They were at the top of their respective classes just a few short months ago: the 2012 valedictorians. In June, they gave speeches and basked in the celebration of their high school accomplishments. Today, we celebrate these young scholars as they head off to college. Their words, as the passages below show, are hopeful and confident, like our young men and women should be as they enter the cusp of adulthood. One wants to be an economist; another a museum curator; a third actuary and one a doctor. These young Prince George’s men and women are just several examples of the thousands of emerging county residents ready to make an impact on the world.
If I could, I would pay my mother for every day she helped me. She did a lot in my life. She helped me pave the way by helping me see that there’s more to the world than the four corners of my household.
I set my own personal standard of getting no less than a B. I don’t like B’s; I don’t like looking at them. When I started setting a higher standard for myself, my mother did get on track. When I did get a B, it was like, “Oh, what’s going on, Darnell?” A’s I set for myself, but she expected nothing but my best.

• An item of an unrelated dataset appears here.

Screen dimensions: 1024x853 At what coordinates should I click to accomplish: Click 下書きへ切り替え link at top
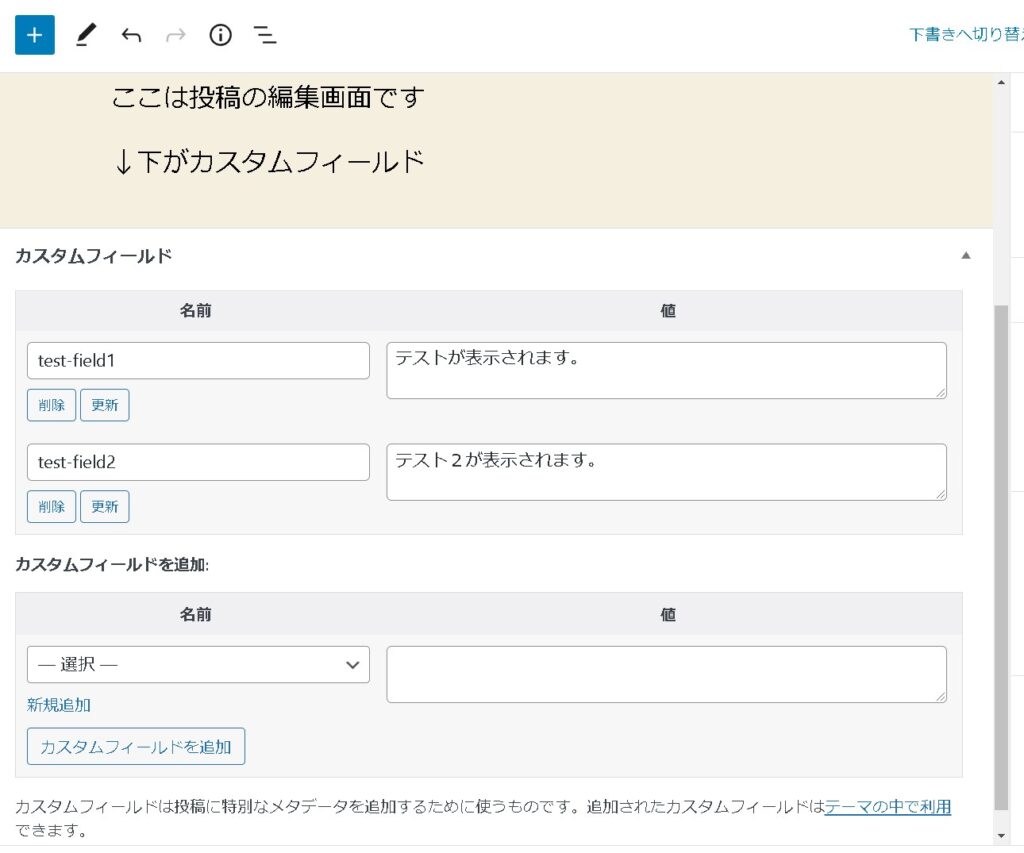[965, 35]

My school. . . the primary thing was to graduate, to get the best grades that you can, don’t slack. That whole valedictorian, salutatorian, all that — no. That wasn’t even in our minds until late junior year.
I’m just competitive by nature. I don’t like to lose. Maybe that’s going to be my downfall one of these days. I’m a good sport... but I’m very aggressive when it comes to competition. I don’t do many competitions, but when I do that one competition, I want to win.
I want to major in history, possibly minor in classics, because I really do enjoy history. I always ask: “How did they do it?” You look at things like the pyramids and you say, “How did they do it with a hammer and chisel?” I eventually want to work for the MoMA. I want to become a curator eventually, maybe one day possibly becoming the director. It’s a very competitive job, so it’s for me.
Some people in the past have called me some things that I don’t approve of. Some called me arrogant . . . or “bougie.” I’m not. I’m just as down-to-earth as anyone else. I say, “Work first, play hard later.” I want the best, and people may not understand [where] I come from when I say I want to work a lot. I want to provide for my family. I want to be the best father, the best husband in the future that I can. I’m definitely a giver, and people don’t see that. All I want is the best for my family and the people that I love, and that may sound a little selfish, but to me I think that’s giving.
When it comes to my drive, it’s not going to end.
Darnell Lisby graduated from Suitland High School. He will attend St. John’s University, where he plans to major in history.